• Assignment: From the line containing "The width and" to the end of the records, print every line exactly, both ends included, and leave out the pictures.

• Data supplied:
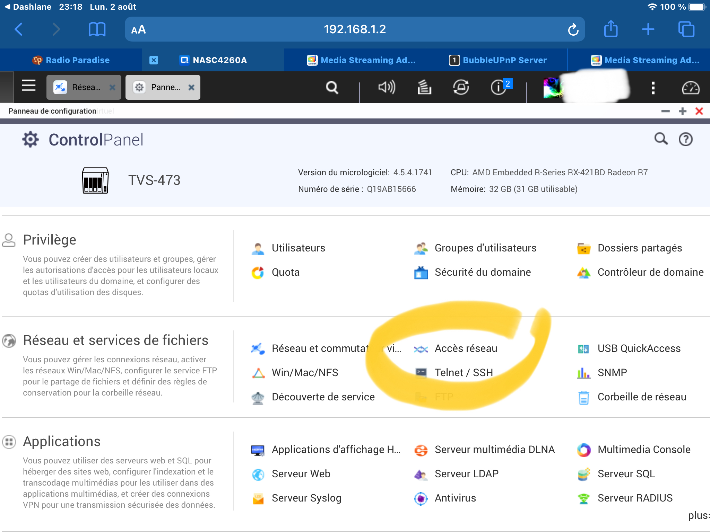Open Telnet / SSH settings
This screenshot has height=532, width=710.
pos(463,373)
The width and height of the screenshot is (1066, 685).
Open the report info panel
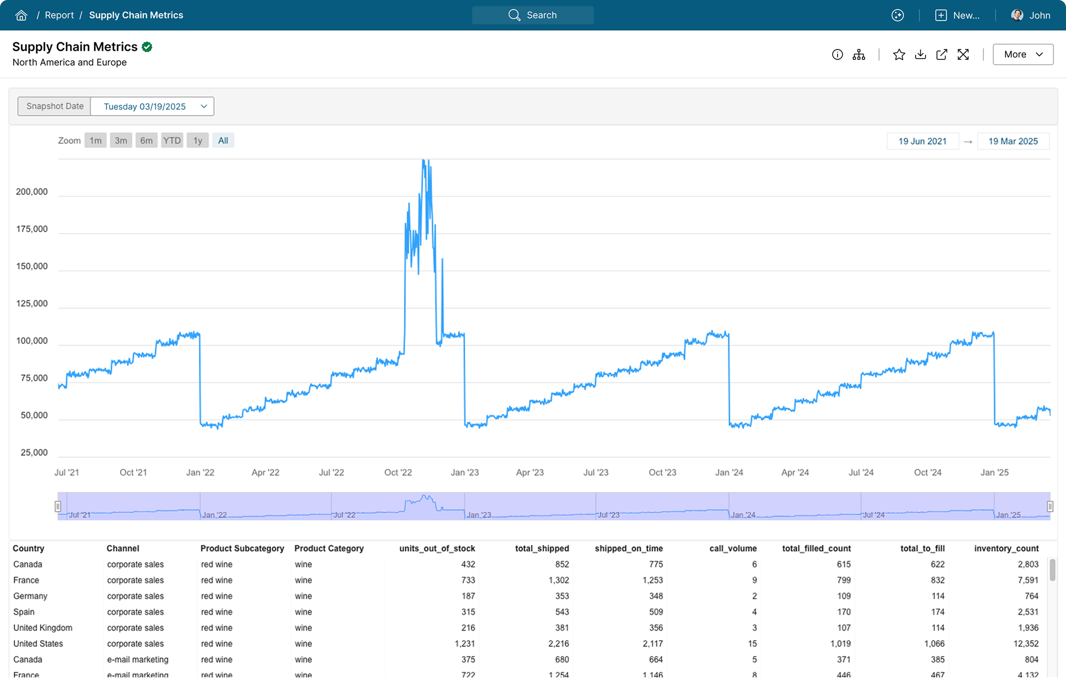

• The completed task:
The width and height of the screenshot is (1066, 685).
Open the report info panel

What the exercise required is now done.